Aim -
For each statement (a), (b), and (c), decide whether it agrees with the comment below, and answer yes or no along with the comment's deciding words, quoted exactly. (a) The comment says the land was mostly crown land. (b) The comment says Jews were in the majority before 1947. (c) The comment calls two states the fairest solution.

Page excerpt -
..........
Sure, Arabs lived there. But Jews lived there too. And yes, I acknowledge that the Jews were in the minority but before 1947, the bride did not belong either to Arabs nor to Jews. In the late 1800s things began to change, there were more Jews arriving and some more Arabs too. Things were in a state of flux. And by 1947 a significant proportion of the population was Jewish. So when the colonial power moved out, they were entitled to a proportion of the land. Because not all the land belonged to the Arabs. There was some private ownership by both Jews and Arabs but it was mostly crown land. Contrary to the self deception of Arabs and some Jews too on sites like these, not all the land belonged to the Arabs. There was room there for two states and that was and still is the fairest solution. The zero sum option is not an option. That’s the direction where misery lies. Please don’t push for it!!!
ROSE
“The bride is beautiful but she is married to another man”, making reference to the fact that their hoped-for Jewish homeland was already occupied by the Palestinians.
..........
A block of data -
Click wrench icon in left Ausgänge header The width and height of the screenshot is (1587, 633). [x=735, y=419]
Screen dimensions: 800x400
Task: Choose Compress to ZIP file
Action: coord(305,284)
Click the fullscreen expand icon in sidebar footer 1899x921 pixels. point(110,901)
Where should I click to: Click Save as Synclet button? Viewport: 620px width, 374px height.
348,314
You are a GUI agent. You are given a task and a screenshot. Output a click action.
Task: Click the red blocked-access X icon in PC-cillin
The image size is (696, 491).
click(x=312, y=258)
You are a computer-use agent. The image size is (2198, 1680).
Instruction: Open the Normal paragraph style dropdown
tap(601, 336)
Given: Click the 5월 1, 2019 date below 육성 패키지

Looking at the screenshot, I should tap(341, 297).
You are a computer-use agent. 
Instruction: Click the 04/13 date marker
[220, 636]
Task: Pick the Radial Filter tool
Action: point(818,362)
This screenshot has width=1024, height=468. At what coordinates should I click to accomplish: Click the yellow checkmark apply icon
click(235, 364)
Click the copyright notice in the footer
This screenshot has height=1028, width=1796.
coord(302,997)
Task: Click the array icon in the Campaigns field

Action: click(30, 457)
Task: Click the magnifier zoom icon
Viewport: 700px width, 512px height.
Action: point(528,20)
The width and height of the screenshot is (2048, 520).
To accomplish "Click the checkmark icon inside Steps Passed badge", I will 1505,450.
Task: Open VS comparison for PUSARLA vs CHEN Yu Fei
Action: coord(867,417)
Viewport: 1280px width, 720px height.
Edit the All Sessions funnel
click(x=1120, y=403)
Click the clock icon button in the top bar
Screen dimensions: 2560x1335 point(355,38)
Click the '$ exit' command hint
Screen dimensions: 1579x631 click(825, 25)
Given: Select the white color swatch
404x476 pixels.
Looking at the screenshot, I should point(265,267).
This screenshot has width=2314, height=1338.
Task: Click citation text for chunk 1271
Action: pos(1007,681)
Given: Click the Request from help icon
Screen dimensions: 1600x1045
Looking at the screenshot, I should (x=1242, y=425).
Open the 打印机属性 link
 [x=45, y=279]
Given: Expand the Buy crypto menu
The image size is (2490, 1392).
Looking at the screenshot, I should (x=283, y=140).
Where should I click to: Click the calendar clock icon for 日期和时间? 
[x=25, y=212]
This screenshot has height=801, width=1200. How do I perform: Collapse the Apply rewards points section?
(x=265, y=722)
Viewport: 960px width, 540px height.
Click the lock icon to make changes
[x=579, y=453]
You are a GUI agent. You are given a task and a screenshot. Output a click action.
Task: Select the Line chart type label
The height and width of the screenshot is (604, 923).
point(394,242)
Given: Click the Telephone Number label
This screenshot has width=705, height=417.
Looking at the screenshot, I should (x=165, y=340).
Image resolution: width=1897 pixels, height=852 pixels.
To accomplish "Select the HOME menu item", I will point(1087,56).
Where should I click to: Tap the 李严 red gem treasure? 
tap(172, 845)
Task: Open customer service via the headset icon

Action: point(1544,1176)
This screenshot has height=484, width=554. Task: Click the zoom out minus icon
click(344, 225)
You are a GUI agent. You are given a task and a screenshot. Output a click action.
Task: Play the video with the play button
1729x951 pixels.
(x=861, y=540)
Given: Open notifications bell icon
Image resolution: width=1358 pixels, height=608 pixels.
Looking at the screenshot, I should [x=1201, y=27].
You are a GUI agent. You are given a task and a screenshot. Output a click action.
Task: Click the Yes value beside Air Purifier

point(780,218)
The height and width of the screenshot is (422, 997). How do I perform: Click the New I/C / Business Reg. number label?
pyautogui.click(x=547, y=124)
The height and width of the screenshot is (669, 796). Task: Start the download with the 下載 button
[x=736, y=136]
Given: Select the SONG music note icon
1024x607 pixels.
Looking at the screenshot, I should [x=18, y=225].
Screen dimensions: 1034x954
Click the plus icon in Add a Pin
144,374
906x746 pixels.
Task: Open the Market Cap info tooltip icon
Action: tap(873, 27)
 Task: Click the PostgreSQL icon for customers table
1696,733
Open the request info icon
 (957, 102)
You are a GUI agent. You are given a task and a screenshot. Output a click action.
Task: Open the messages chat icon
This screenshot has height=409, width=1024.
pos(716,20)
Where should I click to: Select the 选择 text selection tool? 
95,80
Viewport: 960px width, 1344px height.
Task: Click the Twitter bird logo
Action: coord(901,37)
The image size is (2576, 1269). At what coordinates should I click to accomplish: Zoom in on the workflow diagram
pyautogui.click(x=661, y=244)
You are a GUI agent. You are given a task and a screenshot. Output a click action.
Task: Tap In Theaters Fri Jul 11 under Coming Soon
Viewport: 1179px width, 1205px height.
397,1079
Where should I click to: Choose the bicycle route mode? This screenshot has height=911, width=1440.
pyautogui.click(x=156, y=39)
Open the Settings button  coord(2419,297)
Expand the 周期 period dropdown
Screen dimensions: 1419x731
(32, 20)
..........
Result of this task -
(a) Yes: "There was some private ownership by both Jews and Arabs but it was mostly crown land."
(b) No: "I acknowledge that the Jews were in the minority"
(c) Yes: "There was room there for two states and that was and still is the fairest solution."